Dabei gibt es allein zu Terra em Transe zwei verwandte Projekte aus den 60er Jahren, die ähnlich wie Maranhão 66 ein weniger «barockes» Bild der brasilianischen Situation unter der Militärherrschaft geben. Cancer wurde 1968 in Rio gedreht und 1972 fertiggestellt. Es handelt sich dabei um eine Art Regieübung in Form von Plansequenzen, die hauptsächlich das Team den Umgang mit Kamera und Ton unter extremen Bedingungen erproben lassen sollte. Das Ergebnis ist bestes «direct cinema» im Stadtguerillastil. Cabeças Cortadas (1970, der Titel bedeutet: «Abgeschnittene Köpfe») ist sogar eine direkte Fortsetzung von Terra em transe, eine Studie der Macht im Delirium, in Eldorado herrscht ein zweiter Diaz, der aber zunehmend die Kontrolle über sich und die Welt verliert. Glauber Rocha beschäftigte sich damals intensiv mit strukturalistischer Theorie und verfasste ein neues, zweites Manifest nach der Ästhetik des Hungers – eine Ästhetik des Traums. Cabeças Cortadas müsste eigentlich mit Terra em Transe gemeinsam veröffentlicht werden, aber der DVD-Markt gehorcht anderen Gesetzen als der Buchmarkt (wo von den wesentlichen Klassikern doch verbindliche, vollständige Ausgaben vorhanden sind), zudem bedürfte das Werk von Glauber Rocha ganz neuer Präsentationsformen, denn es besteht eben nicht nur aus den Filmen, sondern wurde begleitet von intensiver intellektueller Arbeit und war schon früh im Grunde multimedial. A Idade de Terra gibt davon einen Eindruck, wer mehr wissen will, muss den Zugang zu cinephilen Tauschbörsen im Netz suchen (wo zumindest in portugiesischer Originalfassung de facto alles von Glauber Rocha vorhanden ist) oder darauf hoffen, dass der Ehrgeiz der Cinemateca Brasileira nicht nur auf das unmittelbar Repräsentative zielt.

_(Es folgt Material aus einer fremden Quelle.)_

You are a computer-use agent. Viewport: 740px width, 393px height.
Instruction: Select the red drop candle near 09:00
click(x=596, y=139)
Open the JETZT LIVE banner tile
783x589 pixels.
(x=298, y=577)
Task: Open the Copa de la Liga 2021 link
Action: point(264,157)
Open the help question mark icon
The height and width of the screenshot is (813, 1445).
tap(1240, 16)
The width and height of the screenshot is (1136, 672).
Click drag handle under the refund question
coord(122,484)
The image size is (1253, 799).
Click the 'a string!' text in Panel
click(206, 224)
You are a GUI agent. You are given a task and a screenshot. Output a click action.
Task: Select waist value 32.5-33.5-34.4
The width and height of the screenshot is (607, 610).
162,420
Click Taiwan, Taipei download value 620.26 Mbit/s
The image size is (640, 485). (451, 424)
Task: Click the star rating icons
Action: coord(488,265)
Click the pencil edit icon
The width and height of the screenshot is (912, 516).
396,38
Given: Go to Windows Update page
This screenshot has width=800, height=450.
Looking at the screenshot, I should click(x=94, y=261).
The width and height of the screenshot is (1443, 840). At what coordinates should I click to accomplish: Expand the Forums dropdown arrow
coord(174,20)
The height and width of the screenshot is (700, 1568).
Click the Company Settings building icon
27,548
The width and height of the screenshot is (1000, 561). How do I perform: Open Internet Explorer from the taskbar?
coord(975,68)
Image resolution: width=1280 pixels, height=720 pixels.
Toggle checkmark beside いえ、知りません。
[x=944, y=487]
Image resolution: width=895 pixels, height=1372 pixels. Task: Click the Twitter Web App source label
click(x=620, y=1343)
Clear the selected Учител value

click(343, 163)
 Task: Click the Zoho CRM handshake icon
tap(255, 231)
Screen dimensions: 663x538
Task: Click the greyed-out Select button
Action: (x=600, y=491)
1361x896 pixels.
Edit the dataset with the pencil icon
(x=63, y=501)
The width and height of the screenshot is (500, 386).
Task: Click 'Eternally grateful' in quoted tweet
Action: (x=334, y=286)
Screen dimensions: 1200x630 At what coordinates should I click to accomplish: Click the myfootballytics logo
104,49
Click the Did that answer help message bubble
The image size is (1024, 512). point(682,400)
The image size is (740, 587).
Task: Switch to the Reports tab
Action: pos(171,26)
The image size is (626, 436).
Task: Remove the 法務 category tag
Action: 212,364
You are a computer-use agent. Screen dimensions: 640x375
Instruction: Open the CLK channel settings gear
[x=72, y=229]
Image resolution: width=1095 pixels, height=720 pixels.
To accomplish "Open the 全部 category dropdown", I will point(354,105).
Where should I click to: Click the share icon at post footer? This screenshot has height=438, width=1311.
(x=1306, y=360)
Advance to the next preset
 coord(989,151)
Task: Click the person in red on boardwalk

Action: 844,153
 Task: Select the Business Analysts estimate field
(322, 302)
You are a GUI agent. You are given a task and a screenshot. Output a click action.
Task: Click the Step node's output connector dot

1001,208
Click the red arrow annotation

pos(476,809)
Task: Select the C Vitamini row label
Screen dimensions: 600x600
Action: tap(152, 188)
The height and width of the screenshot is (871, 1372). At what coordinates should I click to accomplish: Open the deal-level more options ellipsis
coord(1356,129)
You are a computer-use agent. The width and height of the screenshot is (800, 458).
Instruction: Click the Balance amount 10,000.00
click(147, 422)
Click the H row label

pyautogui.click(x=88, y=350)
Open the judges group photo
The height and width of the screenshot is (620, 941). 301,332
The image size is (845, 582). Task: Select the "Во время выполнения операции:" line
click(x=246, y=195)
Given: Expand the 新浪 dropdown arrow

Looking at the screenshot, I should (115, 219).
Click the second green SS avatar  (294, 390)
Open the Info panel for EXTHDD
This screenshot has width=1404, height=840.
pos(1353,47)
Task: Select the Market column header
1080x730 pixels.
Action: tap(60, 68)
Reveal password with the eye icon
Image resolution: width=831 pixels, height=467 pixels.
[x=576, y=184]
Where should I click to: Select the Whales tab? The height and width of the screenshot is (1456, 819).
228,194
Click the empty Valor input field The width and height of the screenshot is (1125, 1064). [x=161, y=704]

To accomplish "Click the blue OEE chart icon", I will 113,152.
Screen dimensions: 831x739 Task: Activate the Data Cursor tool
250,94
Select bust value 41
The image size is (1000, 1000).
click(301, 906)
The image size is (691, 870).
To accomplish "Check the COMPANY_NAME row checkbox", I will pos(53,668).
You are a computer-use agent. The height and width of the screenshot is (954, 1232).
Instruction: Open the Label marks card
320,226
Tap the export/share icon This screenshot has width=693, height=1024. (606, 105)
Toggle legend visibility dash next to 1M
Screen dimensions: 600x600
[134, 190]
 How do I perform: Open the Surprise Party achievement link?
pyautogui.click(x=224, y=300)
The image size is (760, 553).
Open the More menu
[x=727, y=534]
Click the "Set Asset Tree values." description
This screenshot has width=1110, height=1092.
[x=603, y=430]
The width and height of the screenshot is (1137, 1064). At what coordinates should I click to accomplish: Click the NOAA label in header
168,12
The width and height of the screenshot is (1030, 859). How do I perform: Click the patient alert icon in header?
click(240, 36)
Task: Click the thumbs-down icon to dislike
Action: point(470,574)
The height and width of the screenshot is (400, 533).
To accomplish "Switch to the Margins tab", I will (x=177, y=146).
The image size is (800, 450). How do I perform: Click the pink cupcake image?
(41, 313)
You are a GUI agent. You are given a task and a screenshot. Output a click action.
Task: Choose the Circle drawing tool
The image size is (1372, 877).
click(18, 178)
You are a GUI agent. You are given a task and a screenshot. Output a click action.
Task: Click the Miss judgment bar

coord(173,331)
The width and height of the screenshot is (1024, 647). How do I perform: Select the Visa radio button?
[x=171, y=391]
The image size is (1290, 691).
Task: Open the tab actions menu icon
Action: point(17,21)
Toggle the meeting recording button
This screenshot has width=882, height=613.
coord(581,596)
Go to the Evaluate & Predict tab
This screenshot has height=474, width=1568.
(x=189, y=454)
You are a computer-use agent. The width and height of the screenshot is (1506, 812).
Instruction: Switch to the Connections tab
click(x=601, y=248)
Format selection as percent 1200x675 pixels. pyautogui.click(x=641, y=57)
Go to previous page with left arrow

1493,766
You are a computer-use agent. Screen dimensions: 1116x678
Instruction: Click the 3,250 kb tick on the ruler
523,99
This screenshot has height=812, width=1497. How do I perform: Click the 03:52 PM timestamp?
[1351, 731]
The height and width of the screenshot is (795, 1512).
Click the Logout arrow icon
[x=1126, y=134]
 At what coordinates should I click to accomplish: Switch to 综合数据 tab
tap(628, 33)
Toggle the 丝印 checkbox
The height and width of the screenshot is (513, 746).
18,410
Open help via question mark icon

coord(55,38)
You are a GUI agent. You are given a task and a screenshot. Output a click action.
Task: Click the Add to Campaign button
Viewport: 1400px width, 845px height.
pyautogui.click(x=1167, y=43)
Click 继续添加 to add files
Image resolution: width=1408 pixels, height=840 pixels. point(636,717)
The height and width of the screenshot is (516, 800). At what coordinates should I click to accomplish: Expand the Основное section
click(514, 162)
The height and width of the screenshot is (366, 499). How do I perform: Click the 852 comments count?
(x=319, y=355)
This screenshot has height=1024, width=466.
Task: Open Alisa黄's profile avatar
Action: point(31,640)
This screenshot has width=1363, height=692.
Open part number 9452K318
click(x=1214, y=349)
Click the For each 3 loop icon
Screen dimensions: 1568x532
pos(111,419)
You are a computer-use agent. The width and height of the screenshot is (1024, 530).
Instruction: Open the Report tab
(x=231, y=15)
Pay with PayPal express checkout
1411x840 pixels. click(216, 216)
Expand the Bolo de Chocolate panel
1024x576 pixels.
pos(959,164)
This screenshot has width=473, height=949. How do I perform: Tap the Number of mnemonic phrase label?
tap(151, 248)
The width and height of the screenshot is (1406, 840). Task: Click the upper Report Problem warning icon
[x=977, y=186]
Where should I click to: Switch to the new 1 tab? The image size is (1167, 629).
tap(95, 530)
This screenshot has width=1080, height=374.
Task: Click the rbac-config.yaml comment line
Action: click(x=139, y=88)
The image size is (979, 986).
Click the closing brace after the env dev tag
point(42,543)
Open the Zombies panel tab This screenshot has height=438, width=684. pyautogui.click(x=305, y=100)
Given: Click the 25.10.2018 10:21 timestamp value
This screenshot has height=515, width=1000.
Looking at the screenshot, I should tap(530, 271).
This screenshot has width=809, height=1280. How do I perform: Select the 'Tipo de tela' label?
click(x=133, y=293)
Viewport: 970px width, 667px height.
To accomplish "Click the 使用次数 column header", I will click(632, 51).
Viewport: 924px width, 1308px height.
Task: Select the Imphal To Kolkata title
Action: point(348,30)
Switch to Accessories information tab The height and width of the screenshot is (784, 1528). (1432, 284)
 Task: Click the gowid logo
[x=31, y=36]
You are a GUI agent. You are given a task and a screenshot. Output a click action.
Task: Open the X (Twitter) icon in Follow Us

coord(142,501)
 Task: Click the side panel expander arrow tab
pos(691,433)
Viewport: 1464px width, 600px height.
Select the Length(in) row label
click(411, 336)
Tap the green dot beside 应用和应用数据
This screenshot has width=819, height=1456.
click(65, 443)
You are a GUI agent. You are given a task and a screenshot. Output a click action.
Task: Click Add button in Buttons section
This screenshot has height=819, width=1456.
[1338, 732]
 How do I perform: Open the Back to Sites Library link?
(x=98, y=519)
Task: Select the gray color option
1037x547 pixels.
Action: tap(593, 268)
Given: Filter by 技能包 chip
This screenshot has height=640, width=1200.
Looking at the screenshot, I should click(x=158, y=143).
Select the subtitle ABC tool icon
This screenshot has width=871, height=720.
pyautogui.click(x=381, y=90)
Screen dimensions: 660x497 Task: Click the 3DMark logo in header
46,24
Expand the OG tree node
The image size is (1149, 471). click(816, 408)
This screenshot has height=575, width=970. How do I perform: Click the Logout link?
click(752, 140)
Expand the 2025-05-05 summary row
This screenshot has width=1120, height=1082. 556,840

Der Politiker José Sarney, dessen Worte Glauber Rocha in Maranhão 66 ins Elend laufen ließ, wurde übrigens 1985 der zweite Präsident Brasiliens nach der Abdankung der Generäle. Er ist gegenwärtig der Präsident des brasilianischen Senats und musste erst vor wenigen Wochen von Staatspräsident «Lula» da Silva gegen den Vorwurf des Nepotismus und der Unterschlagung in Schutz genommen werden.